New mutations, genotype phenotype studies and manifesting carriers in giant axonal neuropathy

Henry Houlden 1,2,3,4,5,6, Mike Groves 1,2,3,4,5,6, Zosia Miedzybrodzka 1,2,3,4,5,6, Helen Roper 1,2,3,4,5,6, Tracey Willis 1,2,3,4,5,6, John Winer 1,2,3,4,5,6, Gaynor Cole 1,2,3,4,5,6, Mary M Reilly 1,2,3,4,5,6
PMCID: PMC2117591  PMID: 17578852

Abstract

Giant axonal neuropathy (GAN; MIM 256850) is a severe childhood onset autosomal recessive sensorimotor neuropathy affecting both the peripheral nerves and the central nervous system. Bomont and colleagues identified a novel ubiquitously expressed gene they named Gigaxonin on chromosome 16q24 as the cause of GAN in a number of families. We analysed five families with GAN for mutations in the Gigaxonin gene and mutations were found in four families; three families had homozygous mutations, one had two compound heterozygous mutations and one family had no mutation identified. All families had the typical clinical features, kinky hair and nerve biopsy. We report some unusual clinical features associated with GAN and Gigaxonin mutations as well as confirm the heterogeneity in GAN and the identification of two families with manifesting carriers.

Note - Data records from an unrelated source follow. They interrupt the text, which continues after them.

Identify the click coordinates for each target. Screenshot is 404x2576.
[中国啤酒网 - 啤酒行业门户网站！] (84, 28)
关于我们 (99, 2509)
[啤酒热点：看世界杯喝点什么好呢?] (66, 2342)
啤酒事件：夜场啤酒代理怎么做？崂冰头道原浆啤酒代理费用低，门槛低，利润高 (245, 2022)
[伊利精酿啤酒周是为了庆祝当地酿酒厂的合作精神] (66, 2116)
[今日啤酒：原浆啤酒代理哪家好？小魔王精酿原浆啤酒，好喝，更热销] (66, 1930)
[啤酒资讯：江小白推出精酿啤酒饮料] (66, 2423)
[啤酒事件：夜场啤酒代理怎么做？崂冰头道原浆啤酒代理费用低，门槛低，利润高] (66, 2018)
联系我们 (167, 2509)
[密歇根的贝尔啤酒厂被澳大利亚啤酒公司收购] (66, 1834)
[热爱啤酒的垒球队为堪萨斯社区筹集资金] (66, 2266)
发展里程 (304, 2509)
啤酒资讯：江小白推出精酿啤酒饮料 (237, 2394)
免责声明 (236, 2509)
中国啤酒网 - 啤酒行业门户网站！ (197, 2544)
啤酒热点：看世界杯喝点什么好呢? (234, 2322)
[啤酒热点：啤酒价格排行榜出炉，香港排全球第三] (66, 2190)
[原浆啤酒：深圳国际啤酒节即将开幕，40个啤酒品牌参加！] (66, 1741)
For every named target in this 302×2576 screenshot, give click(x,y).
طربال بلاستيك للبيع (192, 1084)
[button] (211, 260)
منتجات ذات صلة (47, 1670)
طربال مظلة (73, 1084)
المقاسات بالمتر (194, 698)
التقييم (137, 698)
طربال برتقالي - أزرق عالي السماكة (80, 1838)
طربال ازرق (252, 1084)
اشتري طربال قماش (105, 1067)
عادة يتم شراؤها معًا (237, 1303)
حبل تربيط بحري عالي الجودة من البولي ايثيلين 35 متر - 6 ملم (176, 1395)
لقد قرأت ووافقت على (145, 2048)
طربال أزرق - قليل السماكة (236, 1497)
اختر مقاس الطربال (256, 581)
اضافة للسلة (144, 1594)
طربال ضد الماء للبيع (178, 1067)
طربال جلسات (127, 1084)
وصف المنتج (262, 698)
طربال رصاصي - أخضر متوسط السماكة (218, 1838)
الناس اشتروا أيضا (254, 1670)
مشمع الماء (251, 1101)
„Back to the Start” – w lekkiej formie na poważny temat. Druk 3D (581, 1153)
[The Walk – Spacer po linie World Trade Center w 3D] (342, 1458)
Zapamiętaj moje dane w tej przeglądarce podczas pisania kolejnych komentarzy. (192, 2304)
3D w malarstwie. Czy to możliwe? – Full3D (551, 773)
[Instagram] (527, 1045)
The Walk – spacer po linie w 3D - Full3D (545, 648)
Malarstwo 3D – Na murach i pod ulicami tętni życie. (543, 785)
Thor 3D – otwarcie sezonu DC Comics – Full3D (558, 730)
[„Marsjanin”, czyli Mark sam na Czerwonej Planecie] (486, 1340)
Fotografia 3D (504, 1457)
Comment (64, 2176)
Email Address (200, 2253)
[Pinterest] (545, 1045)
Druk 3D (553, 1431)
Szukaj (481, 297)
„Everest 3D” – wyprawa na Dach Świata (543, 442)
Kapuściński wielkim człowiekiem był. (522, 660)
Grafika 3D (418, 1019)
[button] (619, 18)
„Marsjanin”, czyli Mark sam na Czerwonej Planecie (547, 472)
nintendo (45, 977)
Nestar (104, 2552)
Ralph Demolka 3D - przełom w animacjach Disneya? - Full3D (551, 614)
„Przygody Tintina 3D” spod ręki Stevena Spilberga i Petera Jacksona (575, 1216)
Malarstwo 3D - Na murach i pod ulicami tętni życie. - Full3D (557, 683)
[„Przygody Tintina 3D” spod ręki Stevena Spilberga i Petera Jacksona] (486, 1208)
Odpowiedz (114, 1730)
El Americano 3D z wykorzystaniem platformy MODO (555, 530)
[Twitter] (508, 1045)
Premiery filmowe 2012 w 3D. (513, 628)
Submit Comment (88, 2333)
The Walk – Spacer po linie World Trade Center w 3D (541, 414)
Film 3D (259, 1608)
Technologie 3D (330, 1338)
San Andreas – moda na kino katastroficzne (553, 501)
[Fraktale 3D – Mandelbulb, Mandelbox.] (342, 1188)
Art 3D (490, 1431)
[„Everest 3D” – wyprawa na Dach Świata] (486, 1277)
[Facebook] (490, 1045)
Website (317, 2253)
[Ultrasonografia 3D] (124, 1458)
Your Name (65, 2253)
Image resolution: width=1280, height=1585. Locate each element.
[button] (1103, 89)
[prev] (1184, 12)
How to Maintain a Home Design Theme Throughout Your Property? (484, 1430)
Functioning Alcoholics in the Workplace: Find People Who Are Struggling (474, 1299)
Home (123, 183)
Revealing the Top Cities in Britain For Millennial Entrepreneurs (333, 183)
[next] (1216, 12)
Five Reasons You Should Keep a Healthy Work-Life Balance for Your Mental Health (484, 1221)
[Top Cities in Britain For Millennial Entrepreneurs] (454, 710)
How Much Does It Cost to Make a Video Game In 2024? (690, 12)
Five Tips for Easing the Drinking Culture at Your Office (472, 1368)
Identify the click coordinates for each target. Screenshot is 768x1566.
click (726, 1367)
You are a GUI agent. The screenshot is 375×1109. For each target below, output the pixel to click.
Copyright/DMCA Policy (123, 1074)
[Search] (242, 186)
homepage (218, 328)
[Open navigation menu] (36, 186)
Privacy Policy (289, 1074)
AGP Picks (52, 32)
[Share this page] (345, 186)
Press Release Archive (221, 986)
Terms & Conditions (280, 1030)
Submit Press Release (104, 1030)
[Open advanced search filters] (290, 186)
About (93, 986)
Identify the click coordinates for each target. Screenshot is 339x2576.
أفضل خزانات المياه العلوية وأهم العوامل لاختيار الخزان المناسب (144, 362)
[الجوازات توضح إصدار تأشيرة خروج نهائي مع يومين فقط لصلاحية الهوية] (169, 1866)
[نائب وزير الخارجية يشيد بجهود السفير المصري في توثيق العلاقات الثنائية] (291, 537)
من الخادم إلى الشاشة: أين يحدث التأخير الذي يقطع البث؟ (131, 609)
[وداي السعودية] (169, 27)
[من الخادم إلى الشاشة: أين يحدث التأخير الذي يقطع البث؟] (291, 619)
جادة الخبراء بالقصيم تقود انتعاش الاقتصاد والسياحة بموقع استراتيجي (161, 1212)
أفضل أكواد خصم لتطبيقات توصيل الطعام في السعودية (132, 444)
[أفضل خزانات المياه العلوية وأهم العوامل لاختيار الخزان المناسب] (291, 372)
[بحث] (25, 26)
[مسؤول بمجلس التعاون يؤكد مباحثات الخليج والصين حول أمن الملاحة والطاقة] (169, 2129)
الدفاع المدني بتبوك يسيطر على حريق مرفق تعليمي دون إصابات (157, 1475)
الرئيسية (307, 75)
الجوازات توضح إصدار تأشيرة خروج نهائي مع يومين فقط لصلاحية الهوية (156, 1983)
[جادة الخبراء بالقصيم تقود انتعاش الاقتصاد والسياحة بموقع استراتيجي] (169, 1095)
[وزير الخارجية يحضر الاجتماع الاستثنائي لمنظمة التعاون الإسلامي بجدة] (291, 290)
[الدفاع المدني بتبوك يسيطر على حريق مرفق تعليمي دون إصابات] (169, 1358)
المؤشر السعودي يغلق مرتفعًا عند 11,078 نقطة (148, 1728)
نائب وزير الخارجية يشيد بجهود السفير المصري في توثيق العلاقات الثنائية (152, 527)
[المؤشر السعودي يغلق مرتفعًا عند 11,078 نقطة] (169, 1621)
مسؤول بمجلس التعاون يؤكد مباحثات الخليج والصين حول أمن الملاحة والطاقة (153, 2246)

In 1972, Asbury and Gale1 and Berg and colleagues2 described the first case of giant axonal neuropathy (GAN) in a 6‐year‐old girl with kinky hair who had an age of onset of 3 years with progressive clumsiness, muscle weakness and atrophy, areflexia and sensory loss. Sural nerve biopsy revealed large axonal spheroids densely packed with neurofilaments in both myelinated and unmyelinated fibres. Since the original report that carefully defined GAN, many similar patients and families with this severe autosomal recessive motor and sensory neuropathy have been reported throughout the world.3

The majority of cases of GAN have an age of onset of approximately 3 years with developmental delay, patients have similar faces, usually kinky hair, an axonal neuropathy and CNS abnormalities.3,4 Sural nerve biopsy shows giant axons, a pathological feature that is also found in other neuropathies associated with toxins, such as acrylamide, iminodipropionitrile, methyl‐n‐butyl ketone and n‐hexane.3 Giant axons have also been described in a litter of German shepherd kinky haired dogs and other forms of Charcot–Marie–Tooth disease, including families with neurofilament light chain5 and KIAA19856 mutations.

The gene causing GAN was identified by Bomont and colleagues7 and is called Gigaxonin. They identified seven homozygous mutations and eight compound heterozygous mutations in families with GAN. Three typical families with GAN based on clinical and pathological families had no mutation in the Gigaxonin gene,8 suggesting possible heterogeneity. Mutations in the Gigaxonin gene have been identified in a number of other families.9,10,11,12,13

We have identified five families with GAN. Gigaxonin mutations were found in four families. Clinical and pathological details are described in these kindreds and we speculate on the genotype phenotype effect of these Gigaxonin mutations (table 1).

Table 1 Families with giant axonal neuropathy and Gigaxonin mutations identified.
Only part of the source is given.